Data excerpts
________

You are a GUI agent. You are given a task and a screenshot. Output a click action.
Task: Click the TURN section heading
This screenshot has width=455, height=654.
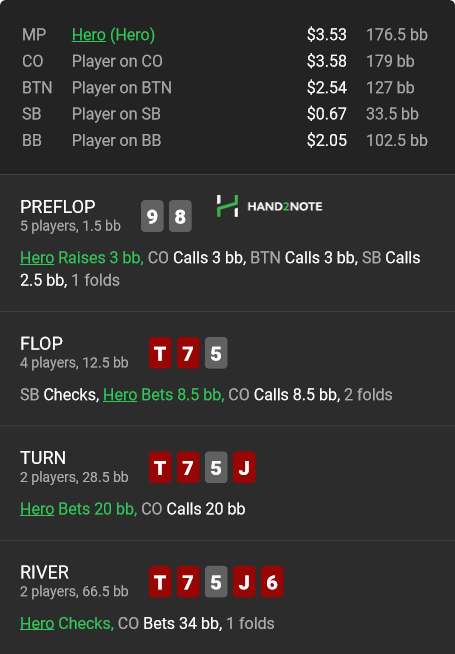click(x=43, y=458)
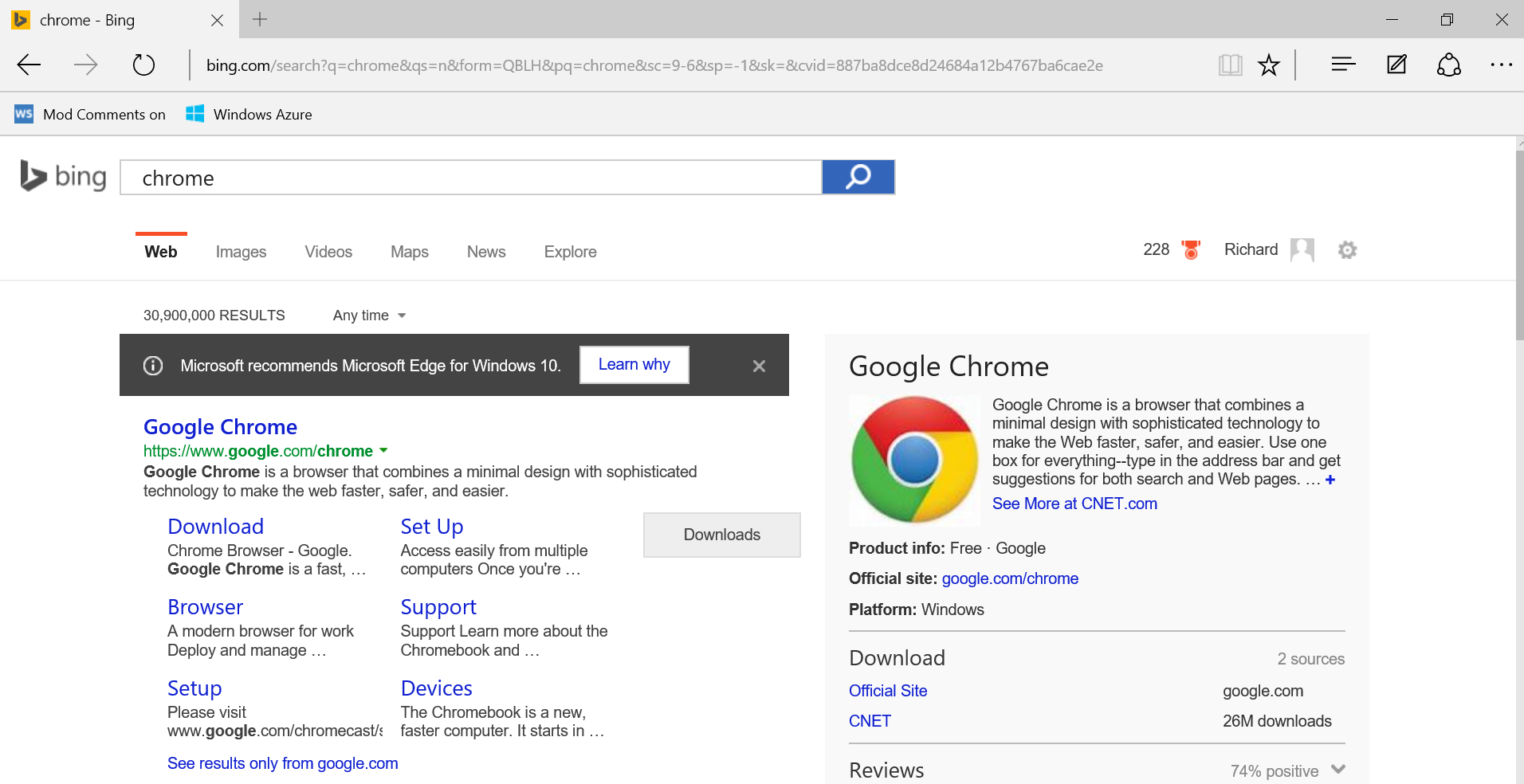1524x784 pixels.
Task: Open the Hub panel icon
Action: click(x=1343, y=65)
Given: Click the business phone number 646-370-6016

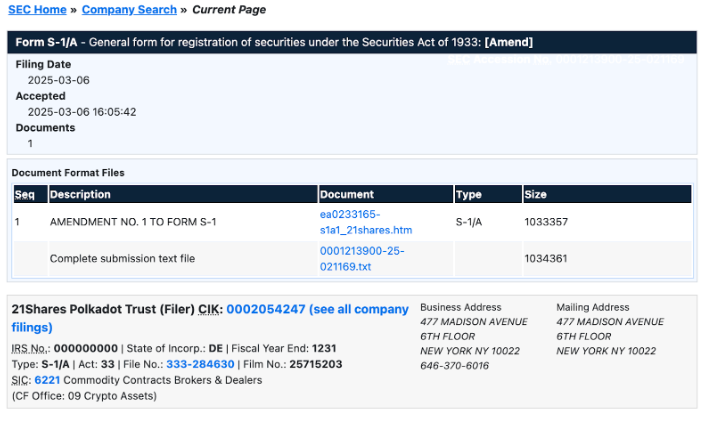Looking at the screenshot, I should click(x=454, y=365).
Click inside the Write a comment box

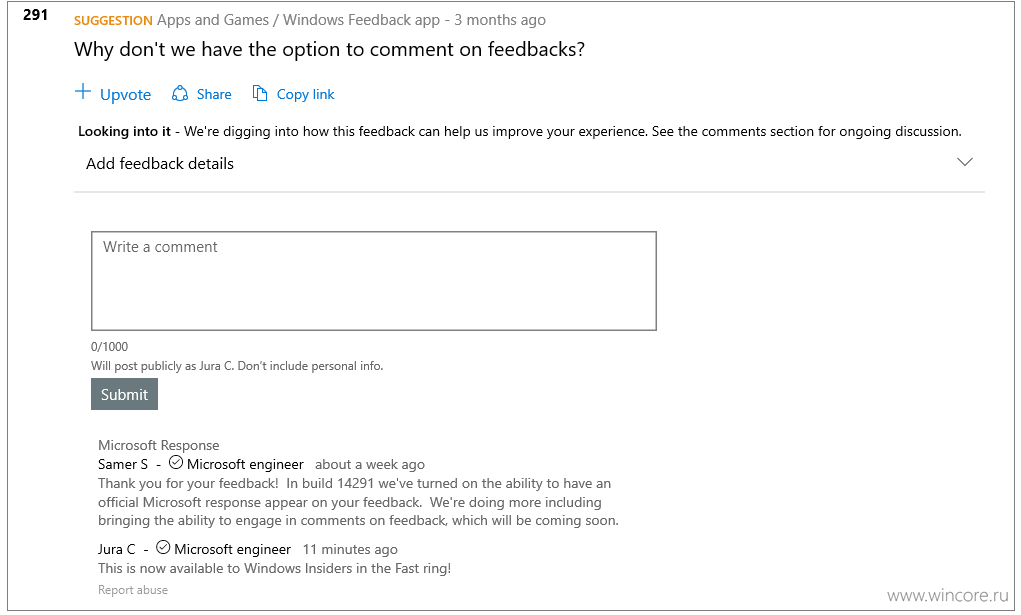click(x=374, y=281)
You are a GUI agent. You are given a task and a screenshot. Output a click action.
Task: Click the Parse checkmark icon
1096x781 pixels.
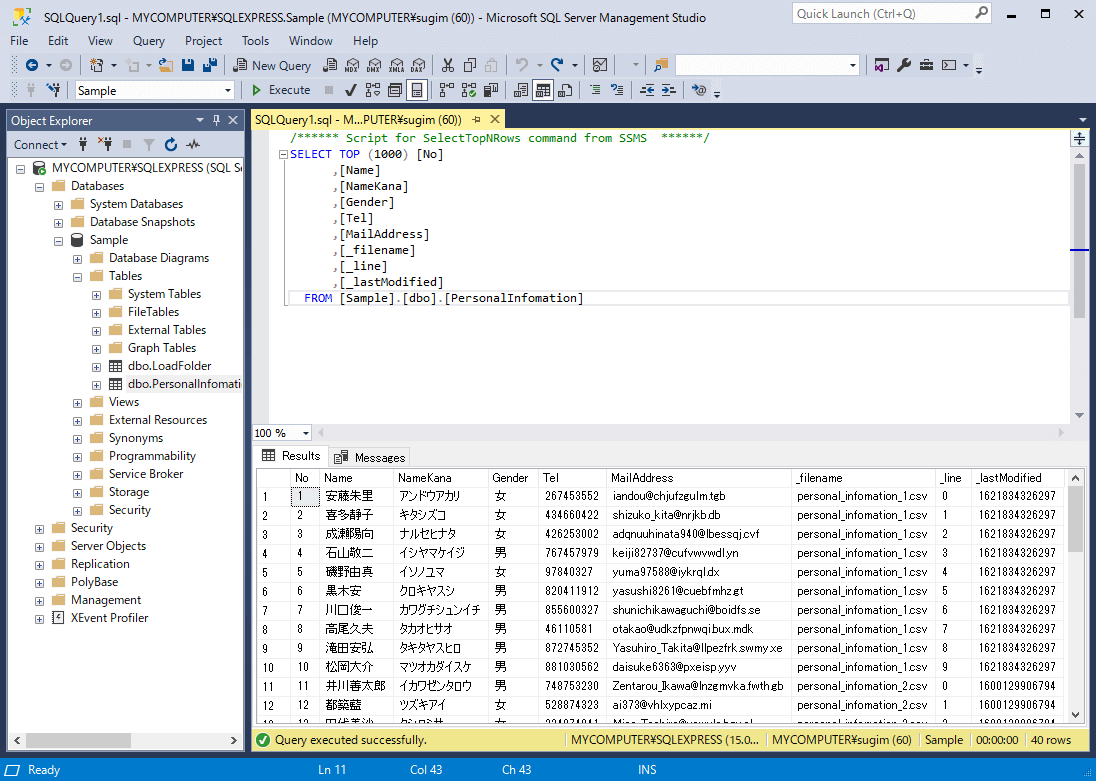tap(351, 90)
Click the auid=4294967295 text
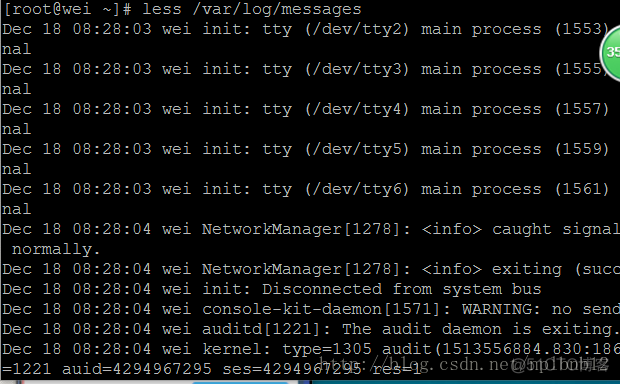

________

> What you are asked to do
The preceding entries are to be written out again exactly, with the pictures removed.

> Exercise output
You are a GUI agent. You are given a task and a screenshot. Output a click action.
Task: Click the TURN section heading
This screenshot has width=455, height=654.
click(x=43, y=458)
1524x784 pixels.
Task: Open the Hub panel icon
Action: click(x=1343, y=65)
Given: Click the business phone number 646-370-6016

Looking at the screenshot, I should click(x=454, y=365).
Click inside the Write a comment box

click(x=374, y=281)
You are a GUI agent. You are given a task and a screenshot. Output a click action.
Task: Click the Parse checkmark icon
1096x781 pixels.
tap(351, 90)
Click the auid=4294967295 text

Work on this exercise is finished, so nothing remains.